The second situation, says technology and VC-focused attorney Jose Ancer, "can bring everything crashing down, ruining months, even years, of hard work, and damaging lives in the process." What happens in a startup's very earliest stages makes all the difference, he adds: "Simple decisions made at the beginning of the relationship dramatically influence which outcome you end up with."
The consequences of a messy breakup include costly legal bills, as well as a significant loss of time and effort. It may also signal the unfortunate end to a relationship that was previously so important to both partners, leaving bad feelings all around.
So what's the best way to avoid an expensive and bitter end to your business partnership?

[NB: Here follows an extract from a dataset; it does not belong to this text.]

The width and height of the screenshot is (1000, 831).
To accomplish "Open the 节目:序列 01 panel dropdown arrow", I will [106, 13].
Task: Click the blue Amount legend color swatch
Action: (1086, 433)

The overwhelming consensus among startup experts is to create a clear-cut founder's agreement at the outset of your enterprise. "A good co-founder agreement outlines critical business decisions such as the terms of employment, equity shares, ownership of intellectual property, and more," notes Matt Faustman, co-founder and CEO at the legal service UpCounsel. In rough times, Faustman adds, "the founder agreement acts as the bond that allows the founders to continue forward and endure."

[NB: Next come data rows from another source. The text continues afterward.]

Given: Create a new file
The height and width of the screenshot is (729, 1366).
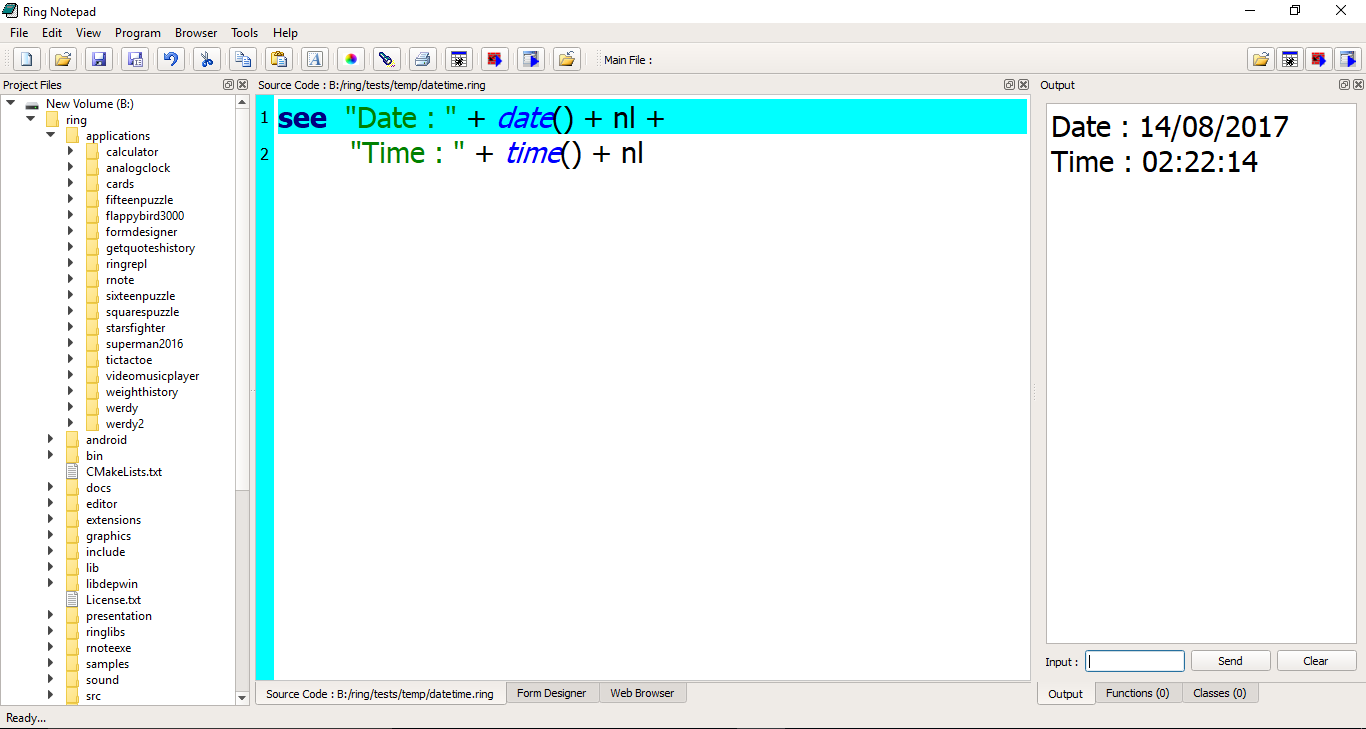Looking at the screenshot, I should (27, 59).
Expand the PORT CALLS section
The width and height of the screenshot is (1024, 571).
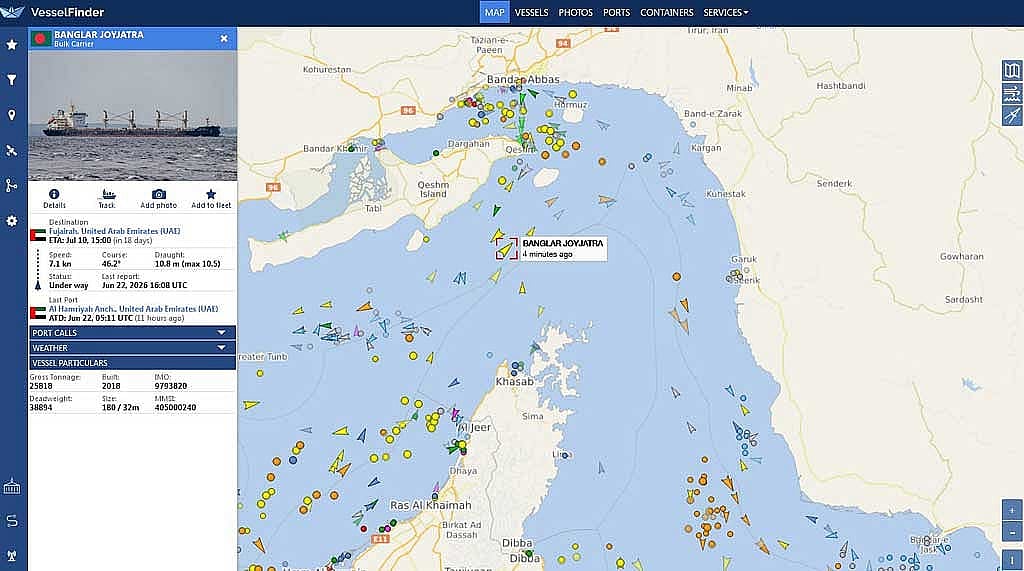point(132,333)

This founder's (or partnership) agreement must clearly outline:
- How the startup is to be structured and, in the eventuality of a breakup, the best way to handle disagreements and severance
- A simple description of an exit clause built-in for each partner
- How shares in the business can be transferred and how they are to be valued
With such a contract—not unlike a prenuptial agreement—"no matter how heated things get, both you and your partner are protected and forced to abide by terms upon which you agreed when cooler heads prevailed," says Michael Tolkin of Merchant Exchange.
If a partnership agreement wasn't created when the business first started, things can become more difficult. Rather than attempt to handle the process yourself (especially if you and your partner aren't on speaking terms), each side should consider hiring an attorney to help dissolve the partnership. This brings some badly needed objectivity to the situation and keeps the emotional element at a minimum.
If one partner plans to leave and the other seeks to maintain the business, attorney Ancer suggests delivering a simple letter to the departing founder "spelling out what the post-termination equity holdings will be and delivering the small amount of money needed to repurchase the unvested shares." A "sweetener" (some extra shares, an acceptable amount of cash, etc.) can help ease the way towards signing a full waiver and release of all claims on the exiting founder's part.
Breaking up a partnership is never easy, but it's not inevitable that the process become contentious and inflammatory. How you and your soon-to-be former business partner resolve the situation can affect your longstanding reputation in the industry, either making it more or less attractive for others to consider teaming up with you in the future. That's a compelling reason for drawing up an agreement in advance and ending the relationship with a friendly handshake.